To-do list →
**1)** In the fitness blog entry, how far did the writer swim at the pool last night?
**2)** Continue the fitness blog entry from the point where it stops.

Text extract →
◇ ◇ ◇ ◇ ◇ ◇ ◇

Last night at the pool I swam my 1.25 miles at a great pace and it felt wonderful to be back to the routine. While the pool wasn’t quite the same as that amazing experience swimming in Tucson, I have to admit I’d missed my little pool. While I was swimming I reminded myself that no matter what I saw in that stupid locker room mirror my swimming abilities have not diminished. That should tell me something about my body and the state of my fitness.
The dinner I ate after the swim was healthy and low in calories: turkey burger with a side of onion rings (they were 230 calories a serving). Nothing to feel guilty about, yet I did. (Especially the mini Ben & Jerry’s ice cream I shared with Michael.) π
This morning at the gym I reminded myself that if I was overweight again and out of shape I wouldn’t have been able to run 3.25 miles at my old pre-injury pace. Which I did. And it was awesome!
5.2! That’s the old treadmill pace I used to warm up at before I was injured. My body has healed. I’m healthy, I’m athletic. I will never be “Skinny” but I am FIT. Who cares about a little muffin top, right? (Ugh. I’m still trying to convince myself. It’s a learning process.)
I ignored the stupid voice in my head that returned this week and had an excellent run. There were no bouncing ovaries, no cramps, no knee pain, no sore quads. Just good runnin’. I also ignored the Chatty Cathies on the treadmills next to me yapping loudly on their cellphones. I just turned on my tunes even louder and rocked out on the treadmill to some Human League.
All the while reminding myself that I am only Human and striving for perfection is a recipe for depression. No one is perfect. I need to add that to my positive-thinking-mantra. I ran 3.27 miles and then lifted weights. Now THAT’S when my thinking really started to turn around. Whenever I’m feeling depressed about my body or “Fat” lifting weights will most definitely snap me out of that thinking. Lifting weights gives me confidence and I feel STRONG and determined when I do it.

◇ ◇ ◇ ◇ ◇ ◇ ◇

Data records →
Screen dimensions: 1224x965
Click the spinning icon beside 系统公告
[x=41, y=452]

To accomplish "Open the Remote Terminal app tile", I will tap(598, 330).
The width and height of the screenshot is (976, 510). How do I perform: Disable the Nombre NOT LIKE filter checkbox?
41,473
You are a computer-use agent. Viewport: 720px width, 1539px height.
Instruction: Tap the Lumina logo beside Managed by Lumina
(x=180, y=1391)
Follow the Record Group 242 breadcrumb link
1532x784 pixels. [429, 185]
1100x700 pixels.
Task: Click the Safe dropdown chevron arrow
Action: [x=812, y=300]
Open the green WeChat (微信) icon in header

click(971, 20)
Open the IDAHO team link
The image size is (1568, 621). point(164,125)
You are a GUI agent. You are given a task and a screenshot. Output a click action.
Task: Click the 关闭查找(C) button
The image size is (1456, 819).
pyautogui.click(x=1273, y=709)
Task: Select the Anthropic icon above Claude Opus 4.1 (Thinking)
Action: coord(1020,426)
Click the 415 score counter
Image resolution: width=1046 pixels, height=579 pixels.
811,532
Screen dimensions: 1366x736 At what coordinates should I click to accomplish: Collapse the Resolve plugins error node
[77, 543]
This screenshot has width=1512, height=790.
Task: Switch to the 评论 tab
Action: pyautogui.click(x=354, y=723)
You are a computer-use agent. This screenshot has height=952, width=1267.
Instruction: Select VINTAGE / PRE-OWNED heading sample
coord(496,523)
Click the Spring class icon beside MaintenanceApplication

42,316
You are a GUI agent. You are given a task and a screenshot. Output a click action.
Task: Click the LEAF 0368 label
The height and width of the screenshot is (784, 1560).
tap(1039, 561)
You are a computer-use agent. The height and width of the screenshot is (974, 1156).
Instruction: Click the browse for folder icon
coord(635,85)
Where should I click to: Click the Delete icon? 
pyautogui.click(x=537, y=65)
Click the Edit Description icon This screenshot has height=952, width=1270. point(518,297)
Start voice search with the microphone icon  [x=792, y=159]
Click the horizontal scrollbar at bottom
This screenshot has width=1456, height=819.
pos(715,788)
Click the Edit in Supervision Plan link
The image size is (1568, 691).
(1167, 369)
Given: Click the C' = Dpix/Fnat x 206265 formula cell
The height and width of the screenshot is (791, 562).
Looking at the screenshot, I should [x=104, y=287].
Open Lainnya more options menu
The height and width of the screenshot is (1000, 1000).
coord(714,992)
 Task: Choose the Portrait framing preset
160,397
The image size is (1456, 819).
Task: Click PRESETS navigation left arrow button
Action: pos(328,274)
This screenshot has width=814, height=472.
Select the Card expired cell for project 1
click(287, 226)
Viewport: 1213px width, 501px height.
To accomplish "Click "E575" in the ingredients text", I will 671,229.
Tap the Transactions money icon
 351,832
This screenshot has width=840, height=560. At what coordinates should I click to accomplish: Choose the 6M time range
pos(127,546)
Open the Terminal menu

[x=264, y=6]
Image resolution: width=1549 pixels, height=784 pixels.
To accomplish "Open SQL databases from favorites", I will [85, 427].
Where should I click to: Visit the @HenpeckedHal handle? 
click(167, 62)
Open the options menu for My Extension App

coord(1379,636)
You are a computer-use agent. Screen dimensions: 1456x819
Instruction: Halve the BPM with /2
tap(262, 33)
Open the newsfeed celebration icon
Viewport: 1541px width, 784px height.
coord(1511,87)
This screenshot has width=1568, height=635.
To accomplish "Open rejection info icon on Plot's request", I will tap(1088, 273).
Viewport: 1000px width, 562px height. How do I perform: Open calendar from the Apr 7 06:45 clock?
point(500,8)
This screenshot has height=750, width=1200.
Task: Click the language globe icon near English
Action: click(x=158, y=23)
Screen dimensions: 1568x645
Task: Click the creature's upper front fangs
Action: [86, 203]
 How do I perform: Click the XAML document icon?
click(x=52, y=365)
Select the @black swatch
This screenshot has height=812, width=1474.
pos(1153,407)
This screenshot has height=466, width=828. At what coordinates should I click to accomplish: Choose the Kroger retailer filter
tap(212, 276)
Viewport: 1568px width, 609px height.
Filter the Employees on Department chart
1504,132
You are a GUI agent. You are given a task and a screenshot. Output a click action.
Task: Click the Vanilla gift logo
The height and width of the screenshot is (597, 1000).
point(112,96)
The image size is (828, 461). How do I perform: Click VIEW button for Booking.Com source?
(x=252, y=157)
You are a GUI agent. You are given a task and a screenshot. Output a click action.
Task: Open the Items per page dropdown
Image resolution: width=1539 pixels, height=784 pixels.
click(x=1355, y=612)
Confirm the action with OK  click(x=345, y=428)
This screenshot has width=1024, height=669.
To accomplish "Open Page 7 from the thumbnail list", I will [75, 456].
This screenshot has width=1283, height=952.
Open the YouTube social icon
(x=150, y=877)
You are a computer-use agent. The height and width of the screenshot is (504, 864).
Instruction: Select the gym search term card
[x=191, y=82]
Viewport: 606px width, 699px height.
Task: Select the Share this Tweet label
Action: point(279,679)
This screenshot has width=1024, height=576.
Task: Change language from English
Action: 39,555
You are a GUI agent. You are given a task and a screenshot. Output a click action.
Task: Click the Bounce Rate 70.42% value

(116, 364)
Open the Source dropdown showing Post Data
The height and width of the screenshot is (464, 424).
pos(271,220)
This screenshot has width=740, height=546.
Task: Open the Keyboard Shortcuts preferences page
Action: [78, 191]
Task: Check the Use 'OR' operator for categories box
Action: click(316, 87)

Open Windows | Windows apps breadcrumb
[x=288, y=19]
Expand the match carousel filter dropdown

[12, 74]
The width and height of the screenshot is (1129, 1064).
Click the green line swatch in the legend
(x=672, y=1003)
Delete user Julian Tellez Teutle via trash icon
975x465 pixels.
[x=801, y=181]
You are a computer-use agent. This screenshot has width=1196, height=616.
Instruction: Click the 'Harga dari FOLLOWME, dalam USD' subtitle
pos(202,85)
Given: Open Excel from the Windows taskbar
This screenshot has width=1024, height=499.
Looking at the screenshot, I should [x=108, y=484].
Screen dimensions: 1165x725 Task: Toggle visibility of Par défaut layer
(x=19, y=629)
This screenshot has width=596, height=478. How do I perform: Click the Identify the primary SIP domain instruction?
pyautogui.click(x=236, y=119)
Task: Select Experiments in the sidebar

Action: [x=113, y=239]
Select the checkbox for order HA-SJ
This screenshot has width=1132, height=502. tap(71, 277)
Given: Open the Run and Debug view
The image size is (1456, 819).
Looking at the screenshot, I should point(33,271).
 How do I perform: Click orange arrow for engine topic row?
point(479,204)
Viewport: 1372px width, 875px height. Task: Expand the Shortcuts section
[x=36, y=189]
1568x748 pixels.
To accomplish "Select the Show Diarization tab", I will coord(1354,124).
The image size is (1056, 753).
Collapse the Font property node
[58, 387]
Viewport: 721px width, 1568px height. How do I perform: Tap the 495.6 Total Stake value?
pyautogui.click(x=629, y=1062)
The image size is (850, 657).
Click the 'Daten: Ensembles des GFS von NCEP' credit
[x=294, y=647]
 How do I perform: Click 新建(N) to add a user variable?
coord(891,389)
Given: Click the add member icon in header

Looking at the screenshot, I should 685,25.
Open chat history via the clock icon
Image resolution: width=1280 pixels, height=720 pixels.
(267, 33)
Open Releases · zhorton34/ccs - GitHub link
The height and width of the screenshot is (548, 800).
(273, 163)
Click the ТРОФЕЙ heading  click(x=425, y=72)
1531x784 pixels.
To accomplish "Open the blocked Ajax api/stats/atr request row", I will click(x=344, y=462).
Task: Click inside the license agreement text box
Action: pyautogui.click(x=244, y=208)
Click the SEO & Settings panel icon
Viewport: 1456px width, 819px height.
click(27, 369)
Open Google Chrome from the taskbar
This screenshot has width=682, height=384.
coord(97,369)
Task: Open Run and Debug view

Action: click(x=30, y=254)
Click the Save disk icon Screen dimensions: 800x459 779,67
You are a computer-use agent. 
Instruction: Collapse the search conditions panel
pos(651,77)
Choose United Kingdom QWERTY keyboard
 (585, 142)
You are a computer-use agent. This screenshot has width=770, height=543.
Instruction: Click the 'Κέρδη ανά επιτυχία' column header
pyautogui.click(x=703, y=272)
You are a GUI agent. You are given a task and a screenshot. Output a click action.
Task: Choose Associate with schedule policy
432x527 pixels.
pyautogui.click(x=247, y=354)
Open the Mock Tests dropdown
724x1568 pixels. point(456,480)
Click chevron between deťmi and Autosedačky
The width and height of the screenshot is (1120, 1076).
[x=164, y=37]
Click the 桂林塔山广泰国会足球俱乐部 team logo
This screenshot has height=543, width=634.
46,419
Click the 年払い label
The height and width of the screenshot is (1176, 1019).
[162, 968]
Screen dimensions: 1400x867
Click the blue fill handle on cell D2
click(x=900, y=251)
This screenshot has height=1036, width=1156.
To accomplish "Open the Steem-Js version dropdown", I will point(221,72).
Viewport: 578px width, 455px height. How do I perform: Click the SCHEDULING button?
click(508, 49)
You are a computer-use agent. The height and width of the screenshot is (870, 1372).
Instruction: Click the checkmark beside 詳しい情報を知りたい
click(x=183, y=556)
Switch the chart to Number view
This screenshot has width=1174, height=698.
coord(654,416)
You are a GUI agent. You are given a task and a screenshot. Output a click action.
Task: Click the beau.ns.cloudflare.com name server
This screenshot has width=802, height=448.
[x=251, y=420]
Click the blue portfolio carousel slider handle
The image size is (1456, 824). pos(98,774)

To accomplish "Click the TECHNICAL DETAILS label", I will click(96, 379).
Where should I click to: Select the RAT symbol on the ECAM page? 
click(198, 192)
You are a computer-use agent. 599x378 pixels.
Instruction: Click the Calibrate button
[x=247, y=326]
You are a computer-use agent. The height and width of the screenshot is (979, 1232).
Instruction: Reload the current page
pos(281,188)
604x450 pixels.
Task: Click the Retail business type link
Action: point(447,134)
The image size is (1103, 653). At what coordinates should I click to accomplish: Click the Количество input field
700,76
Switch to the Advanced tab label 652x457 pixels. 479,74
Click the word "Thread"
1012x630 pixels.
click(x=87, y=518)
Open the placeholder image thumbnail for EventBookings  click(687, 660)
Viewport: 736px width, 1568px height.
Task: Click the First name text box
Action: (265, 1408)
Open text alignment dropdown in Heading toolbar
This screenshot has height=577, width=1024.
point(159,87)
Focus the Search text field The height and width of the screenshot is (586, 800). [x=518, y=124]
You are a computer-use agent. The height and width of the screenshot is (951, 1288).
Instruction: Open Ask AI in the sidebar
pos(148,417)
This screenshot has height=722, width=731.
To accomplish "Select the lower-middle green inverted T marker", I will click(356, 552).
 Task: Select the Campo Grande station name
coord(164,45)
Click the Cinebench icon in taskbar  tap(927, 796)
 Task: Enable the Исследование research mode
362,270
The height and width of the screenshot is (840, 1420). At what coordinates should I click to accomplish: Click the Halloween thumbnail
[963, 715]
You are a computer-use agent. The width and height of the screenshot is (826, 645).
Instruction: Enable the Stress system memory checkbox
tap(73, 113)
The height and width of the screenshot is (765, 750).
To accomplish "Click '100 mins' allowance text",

◇ ◇ ◇ ◇ ◇ ◇ ◇

Task responses →
**1)** 1.25 miles

**2)**
I commended myself for being able to do 4 sets of Chin-Ups. Now if that doesn’t give someone confidence, I don’t know what will!
I felt a million times better about life in general once I finished my workout. I ended with lots of stretching, some yoga poses and the Foam Roller (ouch).
Gym Stats:
Time: 1:32
Calories Burned: 813
I don’t have a magic cure for Body Dysmorphic Disorder. With anything I suppose it’s just One Day At A Time. There are bad days, there are lots of good days. When the Mirror Lies to me I need to remind myself of my accomplishments (like kicking ass at the gym today!).
QUESTION: Do you see something different in the mirror? What do you do when the Mirror Lies?
Aj
This post is especially timely for me! I’ve lost about 10 lbs since January (yay me!) and gotten much faster with my running (even bigger yay me!). But then this week I just had to miss my workouts and I was also eating more than I knew I need. Even though my need to miss my workouts were mostly understandable and all were 100% temporary, I was convinced in one short week I would gain all the weight back AND lose all the endurance I’ve built while running. Yesterday I finally went for a run again. I was dismayed that it felt much harder than usual and I cut it short. When I looked down at my pace, I was running 20 sec/mile faster than I had been the week before I took time off! Then last night we went and danced all night (I’m so sore today!). I hopped on the scale and even though we ate an indulgent meal for date night last night, I’m right within my regular weight range. Our minds can play so many tricks on us. I have the belief that if I don’t do everything exactly all the time, I’m going to ruin it. And I think that’s the hardest part about being on maintenance is learning how much flexibility we do have in order to maintain our gains (er, losses!).
Lisa Eirene
Maybe you are right! Maybe it is my mind playing tricks on me because I was out of my routine, on vacation, eating things I normally don’t eat…Only time will tell. I’ll hop on the scale next week and have to face it either way.
Back when I was running a lot I’d have those bad runs where I just felt like I was running through water and my legs felt like 100 pounds. Then I’d get a great time or something. The brain is messed up!
Carbzilla
I’m sorry you’re having a hard time. You really do look fantastic. I do think it’s the change in routine that has you muddled up.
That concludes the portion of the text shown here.